## RECORDS PROVIDED

━━━━━━━━━━━━━━━━━━━━━━━━━━━━━━

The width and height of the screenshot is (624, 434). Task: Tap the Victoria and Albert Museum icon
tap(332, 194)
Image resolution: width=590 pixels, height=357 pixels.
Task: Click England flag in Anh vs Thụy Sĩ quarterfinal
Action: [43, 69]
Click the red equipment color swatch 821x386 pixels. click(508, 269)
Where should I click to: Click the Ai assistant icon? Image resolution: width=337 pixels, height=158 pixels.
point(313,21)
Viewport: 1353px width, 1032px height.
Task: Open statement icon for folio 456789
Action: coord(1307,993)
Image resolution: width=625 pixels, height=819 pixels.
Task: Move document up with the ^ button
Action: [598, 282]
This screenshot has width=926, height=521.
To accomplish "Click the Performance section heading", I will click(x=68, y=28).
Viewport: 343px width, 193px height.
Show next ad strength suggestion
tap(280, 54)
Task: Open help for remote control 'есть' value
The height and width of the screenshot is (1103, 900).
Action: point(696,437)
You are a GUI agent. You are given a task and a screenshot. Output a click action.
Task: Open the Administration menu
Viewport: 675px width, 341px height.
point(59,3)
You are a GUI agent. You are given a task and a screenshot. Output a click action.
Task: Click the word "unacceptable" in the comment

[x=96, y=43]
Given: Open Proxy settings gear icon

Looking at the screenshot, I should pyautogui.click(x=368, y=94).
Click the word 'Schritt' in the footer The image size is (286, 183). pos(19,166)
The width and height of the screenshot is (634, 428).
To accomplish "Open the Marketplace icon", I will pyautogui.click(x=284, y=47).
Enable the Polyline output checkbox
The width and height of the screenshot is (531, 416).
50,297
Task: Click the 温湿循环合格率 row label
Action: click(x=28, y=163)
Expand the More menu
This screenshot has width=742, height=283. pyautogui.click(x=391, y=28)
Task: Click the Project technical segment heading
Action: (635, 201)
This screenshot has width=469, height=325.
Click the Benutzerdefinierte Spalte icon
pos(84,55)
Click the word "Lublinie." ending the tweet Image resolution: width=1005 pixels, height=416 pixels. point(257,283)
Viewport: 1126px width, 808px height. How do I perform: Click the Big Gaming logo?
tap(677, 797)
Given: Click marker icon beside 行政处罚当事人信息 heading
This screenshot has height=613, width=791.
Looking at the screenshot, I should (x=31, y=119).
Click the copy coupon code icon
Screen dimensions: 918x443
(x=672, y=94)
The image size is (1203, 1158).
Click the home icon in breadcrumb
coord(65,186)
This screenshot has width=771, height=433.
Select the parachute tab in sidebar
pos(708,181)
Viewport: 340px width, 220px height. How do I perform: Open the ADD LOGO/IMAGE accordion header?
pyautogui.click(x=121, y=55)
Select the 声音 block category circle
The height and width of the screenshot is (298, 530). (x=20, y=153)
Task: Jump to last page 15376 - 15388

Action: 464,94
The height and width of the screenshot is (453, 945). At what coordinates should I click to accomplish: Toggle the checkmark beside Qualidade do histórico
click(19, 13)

━━━━━━━━━━━━━━━━━━━━━━━━━━━━━━

## WHAT TO WORK ON
Starting at the line that contains "Task: Open the Administration menu", transcribe every line through the last line of the entries above, exactly, and nothing else.

## EXERCISE ANSWER
Task: Open the Administration menu
Viewport: 675px width, 341px height.
point(59,3)
You are a GUI agent. You are given a task and a screenshot. Output a click action.
Task: Click the word "unacceptable" in the comment

[x=96, y=43]
Given: Open Proxy settings gear icon

Looking at the screenshot, I should pyautogui.click(x=368, y=94).
Click the word 'Schritt' in the footer The image size is (286, 183). pos(19,166)
The width and height of the screenshot is (634, 428).
To accomplish "Open the Marketplace icon", I will pyautogui.click(x=284, y=47).
Enable the Polyline output checkbox
The width and height of the screenshot is (531, 416).
50,297
Task: Click the 温湿循环合格率 row label
Action: click(x=28, y=163)
Expand the More menu
This screenshot has width=742, height=283. pyautogui.click(x=391, y=28)
Task: Click the Project technical segment heading
Action: (635, 201)
This screenshot has width=469, height=325.
Click the Benutzerdefinierte Spalte icon
pos(84,55)
Click the word "Lublinie." ending the tweet Image resolution: width=1005 pixels, height=416 pixels. point(257,283)
Viewport: 1126px width, 808px height. How do I perform: Click the Big Gaming logo?
tap(677, 797)
Given: Click marker icon beside 行政处罚当事人信息 heading
This screenshot has height=613, width=791.
Looking at the screenshot, I should (x=31, y=119).
Click the copy coupon code icon
Screen dimensions: 918x443
(x=672, y=94)
The image size is (1203, 1158).
Click the home icon in breadcrumb
coord(65,186)
This screenshot has width=771, height=433.
Select the parachute tab in sidebar
pos(708,181)
Viewport: 340px width, 220px height. How do I perform: Open the ADD LOGO/IMAGE accordion header?
pyautogui.click(x=121, y=55)
Select the 声音 block category circle
The height and width of the screenshot is (298, 530). (x=20, y=153)
Task: Jump to last page 15376 - 15388

Action: 464,94
The height and width of the screenshot is (453, 945). At what coordinates should I click to accomplish: Toggle the checkmark beside Qualidade do histórico
click(19, 13)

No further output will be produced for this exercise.